Levanta el pestillo y, en el umbral, se vuelve:

—Es verdad. Y Juan, ¿tiene noticias suyas?

—No, nada sabemos de él, absolutamente nada. Gracias por su interés.

—Vendrá dentro de poco. Creía que tenía noticias…

—No, no tenemos cartas de él desde la primavera pasada. Dicen que está en el extranjero.

—Sí, está en el extranjero. Sigue bien. El mismo escribe en uno de sus libros que vive en los días de las penas ligeras. Debe, pues, estar bien.

—En fin, en fin… Dios lo sabe. Lo esperamos; pero no nos escribe, no escribe a nadie. Lo esperamos solamente.

—Debe de encontrarse a gusto donde está, puesto que sus penas son ligeras. En fin, esto es cosa suya. Sólo quería saber si debía regresar en la primavera. Repito, buenas noches.

—Buenas noches.

El molinero y su mujer la siguen hasta la puerta. La ven regresar al castillo, con la cabeza erguida, saltando con sus zapatitos los charcos del camino mojado.

Dos o tres días después, llegó una carta de Juan. Regresaría dentro de un mes largo, cuando hubiese terminado otro libro. Buenas noticias de todo este tiempo; pronto estaría acabada la nueva obra: una pululación de pensamientos cruzando por su cerebro…

El molinero fue al castillo. En el camino encontró un pañuelo marcado con las iniciales de Victoria; lo habría perdido la otra noche, seguramente.

La señorita estaba arriba, pero una sirvienta se ofreció para devolver la respuesta. ¿De qué se trataba?

El molinero rehusó, prefiriendo esperar.
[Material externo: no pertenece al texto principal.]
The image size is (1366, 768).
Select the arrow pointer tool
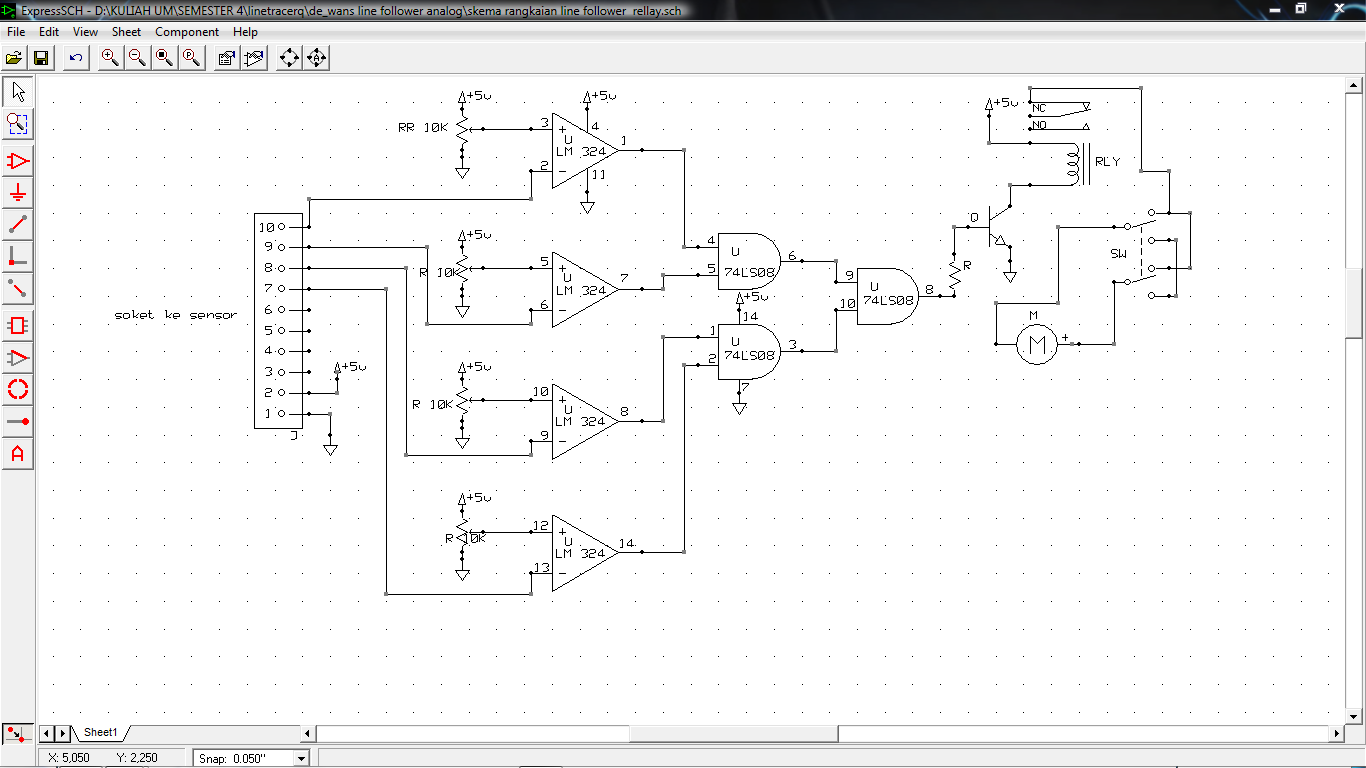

Por fin, la señorita apareció.

—¿Dicen que desea hablarme? —preguntó ella, abriendo de par en par la puerta de un salón.

Entró el molinero, entregó el pañuelo y dijo:

—Además, hemos recibido una carta de Juan.

Fue breve, pero un relámpago de alegría pasó por la cara de ella. Después dijo:

—En efecto, el pañuelo es mío, muchas gracias.

—Ahora no tardará en venir —prosiguió el molinero casi en voz baja.

Ella adoptó una actitud altiva:

—Hable más alto, molinero; ¿quién dice usted que va a venir?

—Juan.

—¿Juan? ¡Ah! ¿Y qué?

—No, era… Pensábamos que era necesario decírselo a usted. Hablé de ello con mi mujer y también lo creyó así Anteayer usted nos preguntó si iba a volver en la primavera. Sí, vendrá.

—Entonces, deben estar contentos —dijo la castellana—. ¿Cuándo llega?

—Dentro de un mes.

—¡Ah…! ¿Y no tenía nada más qué decirme?

—No, solamente pensábamos, puesto que usted preguntaba… No, ninguna otra cosa. Nada más que eso.

El molinero había bajado todavía la voz.

Ella volvió a conducirlo hasta la puerta. En el vestíbulo encontraron a su padre; con tono indiferente y elevando la voz, ella le dijo:

—El molinero explica que Juan volverá. Debes de recordar bien a Juan…

El molinero salió del castillo jurándose a sí mismo que jamás, nunca jamás, sería juguete de su mujer; nunca la escucharía cuando se hiciese la entendida en cosas secretas. Así se lo haría saber.